Within the realm of logic and reason, there is a principle known as Occam’s Razor. It states that, “All other things being equal, simpler explanations are generally better than more complex ones.” Origins of this edict are not definitive, but variations of the concept have been traced as far back as the time of Aristotle around 350 B.C. The concept’s name comes from William of Occam, an English philosopher who lived in the 1300s and was a frequent proponent of efficient reasoning. In subsequent years, Occam’s Razor has been embraced in various forms by the fields of science, philosophy, medicine, religion, law — and the design and manufacture of cycling apparel.
Indeed, Occam’s Razor has become a key axiom in the ongoing revitalization at Pearl Izumi, a sea change that was on full display during RoadBikeReview’s recent daylong tour of the apparel maker’s headquarters, which is situated on the windswept prairie a dozen miles east of Boulder, Colorado.
“There was a time not that long ago when this company had lost site of what its focus should be,” explained design manager Darren Zrubek, who was hired to help right the proverbial ship. “Everything was geared toward taking care of large accounts and getting product to market fast. Pearl Izumi had become an operationally driven company, where the mandate was, on time, on price, get it, ship it. The unfortunate result was a scattered product line, where things just didn’t tie together. Sure we still had some great product, but men’s was different than women’s, tri was different than cycling. It was all over the place and it was confusing to the consumer.”
To get this massive train back on its rails (Pearl Izumi has upwards of 300 styles, resulting in thousands of skus when you account for sizes and colors), Zrubek and the approximately 120 people who make up the Pearl Izumi workforce, have been tasked with returning the company to its roots.
“Pearl Izumi started in 1950 with a father making a synthetic bike racing jersey for his son because he saw a need for something better,” continued Zrubek. “That is who this company is. We were born out of competition, so the brand has already decided who we are. We just needed to embrace our heritage and be proud of it. We make stuff for on the bike, for on the trail, for running. That’s it. The simplest solution is the right solution.”
That simple solution is being combined with two core brand philosophies: one-to-one and ride 365. “One-to-one is the idea of creating anatomic design solutions that synchronize with the body. Ride 365 represents protection from external environments in all conditions,” explained Zrubek. “So we have jerseys that block the sun, and soft shells that keep you warm in cold weather, and new shoe with monofilament that’s light weight and super breathable.”
This simple solution thinking is manifest in other ways as well. Flip through Pearl Izumi’s latest spring/summer cycling apparel catalog, and you’re quickly immersed in “Color Stories,” a fancy way of saying that products within a line that have various functions at various price points are still tied together in easy-to-discern visual ways. For example, there’s a whole line-up of white/grey/cherry tomato-colored apparel. Or if you’re a little more flamboyant, go for the black/electric blue and match your jersey to bib shorts to gloves to shoes.
“The idea is to make sure that the entire design language flows through the line,” explained Jon Knoll, Pearl’s global category manager. “And at the same time make sure there is consistency. If you are a size Large in a P.R.O. level jersey, you should be a large throughout the line. That wasn’t always necessarily the case before.”

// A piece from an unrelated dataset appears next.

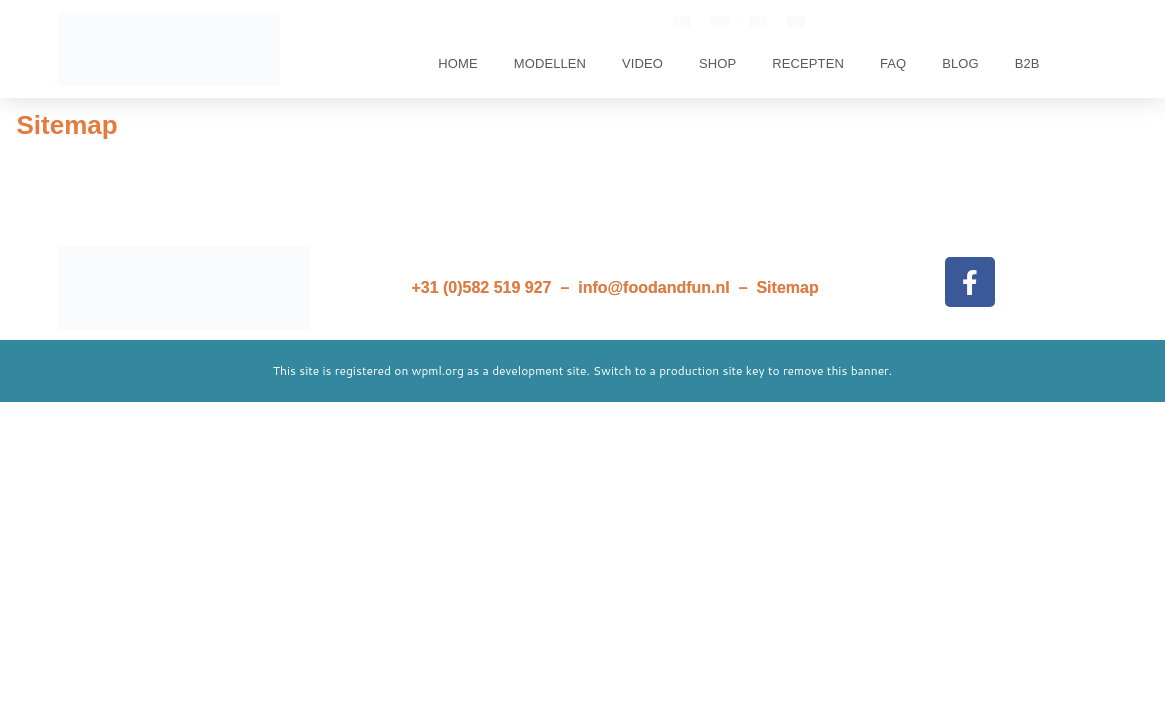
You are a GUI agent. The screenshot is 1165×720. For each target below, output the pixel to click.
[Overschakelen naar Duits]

Of course this isn’t just a color story. While Knoll acknowledges that major advances in apparel technology will be more prevalent in 2014, he proudly points out features like patented contour-fit sleeve designs, a quick-lock zipper that can be undone with one hand, and fabric that’s specially treated with xylitol, a naturally occurring substance that absorbs body heat while you exercise.
“It’s the same substance that’s in chewing gum,” added Knoll. “It gives you a cooling effect that reduces body temperature by up to 5 degrees.”
Knoll and his colleagues have also been tasked with making sure some of these high-end features are spread throughout the line. “Honestly, it’s easy to make really expensive stuff,” he said. “I can make the best $200 jersey in the world. But to also make a $50 jersey that works well. That’s the real challenge. We have spent a lot of time and effort working in that area because that’s where real volume is. So we push the limits with our P.R.O. line, then let it trickle down.”
Those advanced features are part of the reason Pearl Izumi cycling jerseys will adorn the backs of the 2013 BMC Pro Team, which includes the likes Taylor Phinney, Tejay van Garderen, Thor Hushovd, and reigning world champion Philippe Gilbert. Keeping this group of elite pros happy is the job of Ted Barber, Pearl Izumi’s director of advanced development.